BERITAHOTS.COM - Kalau bicara majalah investigasi Indonesia yang terlintas mungkin adalah majalah Tempo. Dulu majalah ini dikenal objektif dengan penyajian berita yang enak dibaca dan dianggap perlu. Tapi kini Tempo tak ubahnya seperti Tempe, yang bisa diperjual belikan terutama oleh pemimpin redaksinya Arif Zulkifli sesuai dengan siapa yang ingin memesan ‘makanan’ itu. Entah apa yang ada di hati dan pikiran Arif Zulkifli saat ini. Ia disebut-sebut kerap menjual isu dan rela menggadaikan kredibilitas majalah Tempo yang susah payah didirikan oleh Gunawan Mohamad.
Kebusukan majalah Tempo akhir-akhir ini makin tercium karena selalu membela kepentingan kaum neolib. Kredibilitas Tempo kian hancur, selain membela agenda neoliberalisme di Indonesia, pemberiataan Tempo kerap menyerang pengusaha lokal pribumi dan pemimpin negara dengan visi nasional yang jelas. Bahkan akhir-akhir ini Tempo sangat rajin menyerang sosok Wakil Presiden RI Jusuf Kalla. Wapres JK yang sangat nasionalis dan membela kepentingan NKRI pun digoyah dengan isu-isu murahan.

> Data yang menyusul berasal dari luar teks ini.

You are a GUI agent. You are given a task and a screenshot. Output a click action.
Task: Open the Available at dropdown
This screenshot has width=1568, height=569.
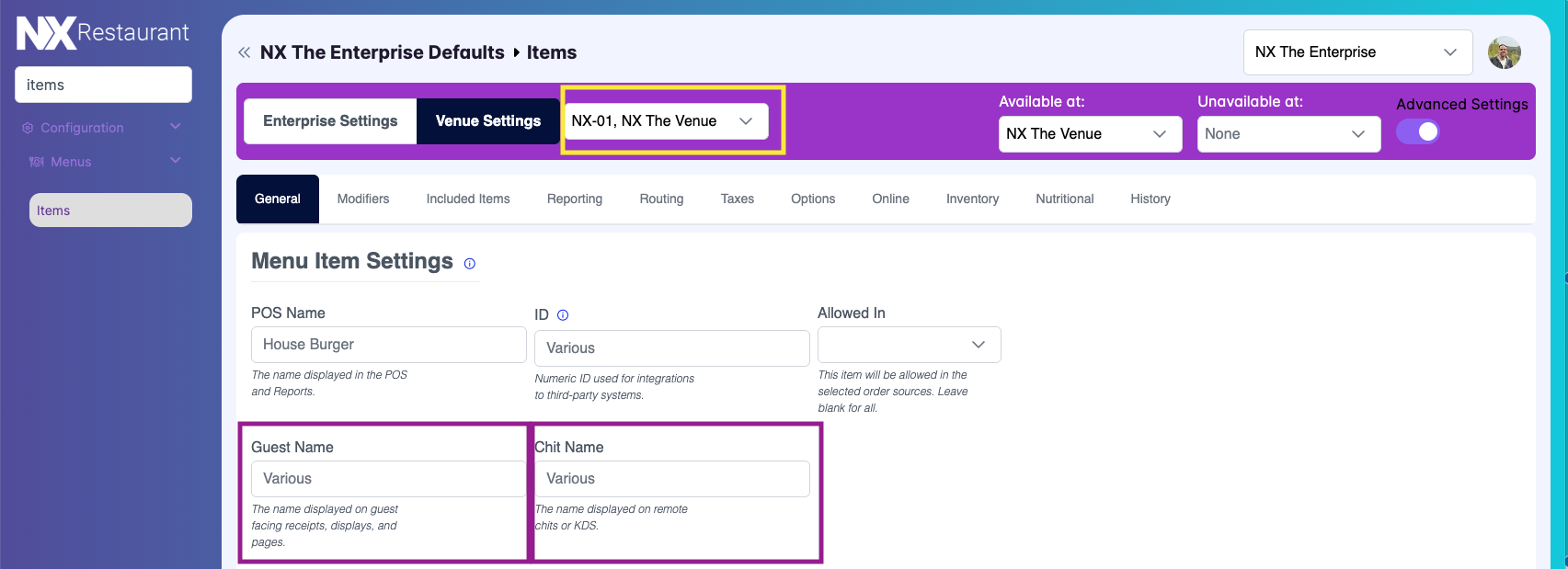(1091, 134)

Tempo berusaha memecah belah kekompakan pemerintahan Jokowi-JK dengan menjaga kepentingan orang-orang liberal di sekeliling Jokowi seperti Rini Soemarno dan Luhut Binsar Pandjaitan. Bahkan Tempo mengeluarkan berita murahan yang sangat menyudutkan JK pada edisi 29 Maret 2015 berjudul Kuda-Kuda Kalla. Tempo menyebut JK merapatkan barisan karena tidak diajak mengambil keputusan berkenaan dengan dikeluarkannya Perpres No 26 tahun 2015. Peraturan itu memang memperkuat posisi tawar LBP yang melebihi peran sorang Menteri Koordinator (Menko). Padahal JK sangat santai menganggapi hal ini, dan tidak khawatir sedikit pun dengan langkah licik LBP.
Tempo pun semakin gencar menyerang JK, majalah ini mengadu domba sang Wapres dan Presiden Jokowi. Pada edisi 11-17 Mei 2015 Tempo menyebut JK bersimpang jalan dengan Jokowi berkenaan penetapan pejabat kementerian Energi dan Sumber Daya Mineral. Parahnya Tempo memfitnah JK menyodorkan nama sesorang untuk mengisi posisi itu yang kemudian ditolak Jokowi. Pada kenyataannya JK tidak pernah memberikan nama pada Jokowi, dan selalu menerima keputusan Jokowi jika berkaitan dengan posisi jabatan. Padahal dewasa ini, media-mmedia lain justru menyambut positif langkah JK dalam membantu Jokowi mewujudkan agenda nawa cita. Namun, Tempo sungguh terlihat mencolok dengan membela kepentingan Rini Soemarno dan Luhut Pandjaitan.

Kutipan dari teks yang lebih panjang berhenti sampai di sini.